Our candidate programmatic Orcid updater

Back in March 2014 we made our prototype application for programmatic Orcid updates available. This was designed only as a prototype and not intended for general use in a production environment.

As of 01 April 2014 Orcid are going to move to release 1.2 of their schema, which may break our app.

When we say may we really mean may, we don’t know as we havn’t tested it against the new version of the Orcid schema – just now we’re working on some other projects and don’t have the bandwidth to test things properly, and more importantly, update them if they break.

However, we will be testing and if necessary updating our tool later this year – we just can’t say when …

Posted in Uncategorized | Leave a comment

Citing Dynamic datasets

There’s an assumption in data citation that all the datasets in a repository are fixed and final, just as a research paper when published is in it’s fixed and final form.

In practice this isn’t quite true, there’s a lot of use case where the data in a datastore is subject to change – the obvious cases being longitudinal or observational studies, which these days can be extended to cover datasets derived from automated sensors, with consequent errors due to technical failures, and subsequent fixups.

Most researchers actually only work on an extract of the data, and current best practice is to redeposit the extract along with a description of how it was created as if it was a new dataset.

This is fine for small datasets, but does not scale well for big data, be it numerical, sensor based, or evenworse multimedia – video recordings of language and accompanying transcripts being one use case.

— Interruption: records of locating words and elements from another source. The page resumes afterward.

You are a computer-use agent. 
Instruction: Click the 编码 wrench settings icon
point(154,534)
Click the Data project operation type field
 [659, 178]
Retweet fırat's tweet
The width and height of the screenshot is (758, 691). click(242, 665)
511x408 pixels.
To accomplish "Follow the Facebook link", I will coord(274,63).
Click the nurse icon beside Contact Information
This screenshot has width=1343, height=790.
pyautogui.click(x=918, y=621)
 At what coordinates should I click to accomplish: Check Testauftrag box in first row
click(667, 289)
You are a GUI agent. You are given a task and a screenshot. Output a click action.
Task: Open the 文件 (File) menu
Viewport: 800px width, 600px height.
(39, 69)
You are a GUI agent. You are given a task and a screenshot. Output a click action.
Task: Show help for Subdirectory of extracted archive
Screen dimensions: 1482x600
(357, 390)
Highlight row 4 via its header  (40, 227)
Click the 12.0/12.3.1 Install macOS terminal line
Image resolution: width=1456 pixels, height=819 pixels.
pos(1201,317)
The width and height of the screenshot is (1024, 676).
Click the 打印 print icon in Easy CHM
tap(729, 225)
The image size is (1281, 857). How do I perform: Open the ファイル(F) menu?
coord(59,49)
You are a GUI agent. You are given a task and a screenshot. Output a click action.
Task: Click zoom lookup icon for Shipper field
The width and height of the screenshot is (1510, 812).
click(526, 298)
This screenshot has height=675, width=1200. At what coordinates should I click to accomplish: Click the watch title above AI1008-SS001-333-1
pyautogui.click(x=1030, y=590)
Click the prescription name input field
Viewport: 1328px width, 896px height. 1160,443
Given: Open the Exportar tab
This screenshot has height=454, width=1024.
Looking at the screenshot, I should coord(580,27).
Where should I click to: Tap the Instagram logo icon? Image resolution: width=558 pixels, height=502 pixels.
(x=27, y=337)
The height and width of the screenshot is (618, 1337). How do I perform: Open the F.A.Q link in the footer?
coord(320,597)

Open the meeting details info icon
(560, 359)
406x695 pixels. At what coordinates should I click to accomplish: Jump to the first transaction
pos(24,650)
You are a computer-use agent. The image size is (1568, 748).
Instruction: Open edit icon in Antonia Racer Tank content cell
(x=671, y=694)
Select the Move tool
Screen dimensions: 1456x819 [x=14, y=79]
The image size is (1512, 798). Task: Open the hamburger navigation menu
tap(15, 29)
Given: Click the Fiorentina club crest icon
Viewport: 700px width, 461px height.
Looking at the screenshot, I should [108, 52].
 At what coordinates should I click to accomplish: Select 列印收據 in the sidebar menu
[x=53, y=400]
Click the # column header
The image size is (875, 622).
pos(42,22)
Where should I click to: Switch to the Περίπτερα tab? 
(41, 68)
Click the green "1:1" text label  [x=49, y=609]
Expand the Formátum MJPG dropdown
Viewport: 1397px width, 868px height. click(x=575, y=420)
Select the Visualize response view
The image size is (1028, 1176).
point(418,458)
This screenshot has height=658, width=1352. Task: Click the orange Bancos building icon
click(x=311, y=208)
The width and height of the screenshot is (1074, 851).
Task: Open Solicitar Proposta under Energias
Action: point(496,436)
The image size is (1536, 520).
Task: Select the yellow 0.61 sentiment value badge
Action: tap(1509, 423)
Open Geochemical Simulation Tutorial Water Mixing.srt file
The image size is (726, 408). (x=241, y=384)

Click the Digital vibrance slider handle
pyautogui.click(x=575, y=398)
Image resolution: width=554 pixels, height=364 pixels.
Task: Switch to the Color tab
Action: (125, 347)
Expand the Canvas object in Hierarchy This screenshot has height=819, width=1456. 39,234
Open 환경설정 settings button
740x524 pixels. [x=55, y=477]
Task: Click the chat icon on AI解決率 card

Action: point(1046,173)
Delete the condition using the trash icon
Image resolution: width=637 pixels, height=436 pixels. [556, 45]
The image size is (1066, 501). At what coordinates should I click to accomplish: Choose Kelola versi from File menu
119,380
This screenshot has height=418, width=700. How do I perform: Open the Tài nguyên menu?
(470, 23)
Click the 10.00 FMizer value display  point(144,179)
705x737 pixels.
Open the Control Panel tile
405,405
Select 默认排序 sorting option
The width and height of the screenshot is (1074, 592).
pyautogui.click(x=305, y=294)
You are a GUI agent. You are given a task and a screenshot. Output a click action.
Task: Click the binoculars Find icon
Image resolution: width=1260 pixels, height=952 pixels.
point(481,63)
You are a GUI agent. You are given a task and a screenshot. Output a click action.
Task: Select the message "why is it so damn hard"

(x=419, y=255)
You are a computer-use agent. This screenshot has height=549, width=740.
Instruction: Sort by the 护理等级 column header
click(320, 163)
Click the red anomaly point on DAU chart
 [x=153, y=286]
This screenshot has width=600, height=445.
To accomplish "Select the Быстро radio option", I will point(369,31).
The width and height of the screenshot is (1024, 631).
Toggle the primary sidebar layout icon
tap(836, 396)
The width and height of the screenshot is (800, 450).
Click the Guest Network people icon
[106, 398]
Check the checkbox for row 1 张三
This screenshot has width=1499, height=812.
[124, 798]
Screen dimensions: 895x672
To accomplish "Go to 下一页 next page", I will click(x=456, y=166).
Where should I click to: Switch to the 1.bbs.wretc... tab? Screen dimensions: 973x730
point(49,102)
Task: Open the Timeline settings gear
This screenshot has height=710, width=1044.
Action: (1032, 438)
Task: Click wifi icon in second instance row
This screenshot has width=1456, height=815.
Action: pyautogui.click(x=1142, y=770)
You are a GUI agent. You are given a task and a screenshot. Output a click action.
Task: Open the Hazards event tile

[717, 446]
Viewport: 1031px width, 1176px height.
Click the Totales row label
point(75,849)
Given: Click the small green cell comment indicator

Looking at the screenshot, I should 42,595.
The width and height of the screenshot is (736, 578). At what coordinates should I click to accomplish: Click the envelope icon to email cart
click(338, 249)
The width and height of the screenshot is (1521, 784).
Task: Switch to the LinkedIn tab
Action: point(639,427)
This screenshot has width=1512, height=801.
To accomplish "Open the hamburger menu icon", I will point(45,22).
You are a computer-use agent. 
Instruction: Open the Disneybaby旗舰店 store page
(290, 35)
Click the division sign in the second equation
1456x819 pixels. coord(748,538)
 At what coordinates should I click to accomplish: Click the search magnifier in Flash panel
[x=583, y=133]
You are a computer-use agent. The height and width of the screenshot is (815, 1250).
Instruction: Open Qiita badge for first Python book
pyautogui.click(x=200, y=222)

I have previously thought about using bazaar, subversion or git as a version control system, creating a new object each time the dataset updates, but that also suffers from scaling problems, but at least ahs the benefit of being able to recreate the extract against the dataset at a known point in time.

Consequently I was interested to hear Andreas Rauber of the University of Vienna speak on the Research Alliance approach to dynamic dataset citation [PDF of my webinar notes].

Essentially their approach is to use standard journaling techniques to track changes to the data base and to store timestamped queries to allow a query to be rerun against a dataset in a known state to recreate the extract. This approach is highly scalable as regards storage and allows the flexibility of rerunning queries against the datset as was at prior point in time or against the current dataset.

As a solution it seems quite elegant, my only worry would be the computational power required to handle and rerun changes where the dataset has been very cahtty with many updates as would be the case with some automated sensor derived datasets.

I also wonder about its applicability to datasets which are essentially executable binary elements such as iPython notebooks and other forms of mathementical models, but undoubtedly this approach solves the problem of continually redepositing dataset extracts with their consequent impact on storage – but then, this week at least, storage is cheap …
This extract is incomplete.